## [Your instructions]
All that should come back is the lines of the data below from the one containing "Task: Check 'Ребенок" to the one containing "The width and height of the screenshot is (1200, 771).", inclusive, exactly as they stand.

(Saved data entries)
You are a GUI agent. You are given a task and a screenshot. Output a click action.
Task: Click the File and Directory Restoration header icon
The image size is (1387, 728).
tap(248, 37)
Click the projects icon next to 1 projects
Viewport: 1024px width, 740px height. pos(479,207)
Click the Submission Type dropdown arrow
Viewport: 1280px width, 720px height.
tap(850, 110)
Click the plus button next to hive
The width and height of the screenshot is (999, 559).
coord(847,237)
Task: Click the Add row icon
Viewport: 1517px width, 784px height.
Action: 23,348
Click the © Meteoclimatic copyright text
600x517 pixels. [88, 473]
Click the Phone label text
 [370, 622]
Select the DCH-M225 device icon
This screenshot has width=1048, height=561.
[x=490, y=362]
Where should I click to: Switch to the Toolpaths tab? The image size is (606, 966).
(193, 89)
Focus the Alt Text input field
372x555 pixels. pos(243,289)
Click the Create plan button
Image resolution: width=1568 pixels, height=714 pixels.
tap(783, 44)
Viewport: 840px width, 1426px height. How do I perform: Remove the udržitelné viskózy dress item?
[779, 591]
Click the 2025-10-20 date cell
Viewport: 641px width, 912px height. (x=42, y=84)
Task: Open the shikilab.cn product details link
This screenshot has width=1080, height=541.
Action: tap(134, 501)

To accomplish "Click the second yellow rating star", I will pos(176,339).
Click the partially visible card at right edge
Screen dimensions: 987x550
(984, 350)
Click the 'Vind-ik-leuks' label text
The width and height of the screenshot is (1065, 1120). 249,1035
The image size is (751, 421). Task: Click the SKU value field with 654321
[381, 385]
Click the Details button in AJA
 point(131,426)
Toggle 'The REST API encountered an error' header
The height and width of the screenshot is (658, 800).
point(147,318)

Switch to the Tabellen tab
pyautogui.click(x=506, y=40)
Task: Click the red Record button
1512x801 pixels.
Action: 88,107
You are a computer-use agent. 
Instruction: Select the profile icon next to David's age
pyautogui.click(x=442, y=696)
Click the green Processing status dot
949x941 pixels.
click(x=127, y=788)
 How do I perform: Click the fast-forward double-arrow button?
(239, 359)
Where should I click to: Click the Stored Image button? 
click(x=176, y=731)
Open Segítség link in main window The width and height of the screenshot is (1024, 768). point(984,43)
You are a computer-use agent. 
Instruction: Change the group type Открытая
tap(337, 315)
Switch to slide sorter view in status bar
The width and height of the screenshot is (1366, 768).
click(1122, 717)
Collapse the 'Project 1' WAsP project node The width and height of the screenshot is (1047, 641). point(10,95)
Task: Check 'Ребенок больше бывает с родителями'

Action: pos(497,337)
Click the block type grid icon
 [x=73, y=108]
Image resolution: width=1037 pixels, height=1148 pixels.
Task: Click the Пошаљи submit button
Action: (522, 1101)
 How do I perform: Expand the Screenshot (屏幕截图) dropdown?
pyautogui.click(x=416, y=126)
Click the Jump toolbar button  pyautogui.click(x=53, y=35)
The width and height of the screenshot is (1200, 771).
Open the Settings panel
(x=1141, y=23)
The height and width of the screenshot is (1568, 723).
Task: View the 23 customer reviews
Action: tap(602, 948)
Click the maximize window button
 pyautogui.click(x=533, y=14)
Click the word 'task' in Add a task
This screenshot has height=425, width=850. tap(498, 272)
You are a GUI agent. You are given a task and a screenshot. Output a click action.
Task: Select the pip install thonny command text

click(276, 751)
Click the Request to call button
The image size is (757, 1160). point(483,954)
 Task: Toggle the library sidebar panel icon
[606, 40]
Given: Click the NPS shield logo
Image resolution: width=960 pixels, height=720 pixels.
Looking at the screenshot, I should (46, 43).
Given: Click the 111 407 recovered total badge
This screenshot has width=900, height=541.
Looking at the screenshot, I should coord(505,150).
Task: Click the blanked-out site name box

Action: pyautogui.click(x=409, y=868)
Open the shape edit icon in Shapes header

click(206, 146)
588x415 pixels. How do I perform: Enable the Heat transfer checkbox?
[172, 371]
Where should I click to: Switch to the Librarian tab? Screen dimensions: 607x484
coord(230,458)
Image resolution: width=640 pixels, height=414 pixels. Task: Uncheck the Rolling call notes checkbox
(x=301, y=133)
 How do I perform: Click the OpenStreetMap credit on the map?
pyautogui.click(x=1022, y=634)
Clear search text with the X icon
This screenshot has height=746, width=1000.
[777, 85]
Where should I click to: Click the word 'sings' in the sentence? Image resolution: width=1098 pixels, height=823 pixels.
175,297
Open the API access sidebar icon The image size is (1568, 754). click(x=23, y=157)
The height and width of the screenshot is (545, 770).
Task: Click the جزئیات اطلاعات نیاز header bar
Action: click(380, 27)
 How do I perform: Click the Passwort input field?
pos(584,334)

## [Response]
Task: Check 'Ребенок больше бывает с родителями'

Action: pos(497,337)
Click the block type grid icon
 [x=73, y=108]
Image resolution: width=1037 pixels, height=1148 pixels.
Task: Click the Пошаљи submit button
Action: (522, 1101)
 How do I perform: Expand the Screenshot (屏幕截图) dropdown?
pyautogui.click(x=416, y=126)
Click the Jump toolbar button  pyautogui.click(x=53, y=35)
The width and height of the screenshot is (1200, 771).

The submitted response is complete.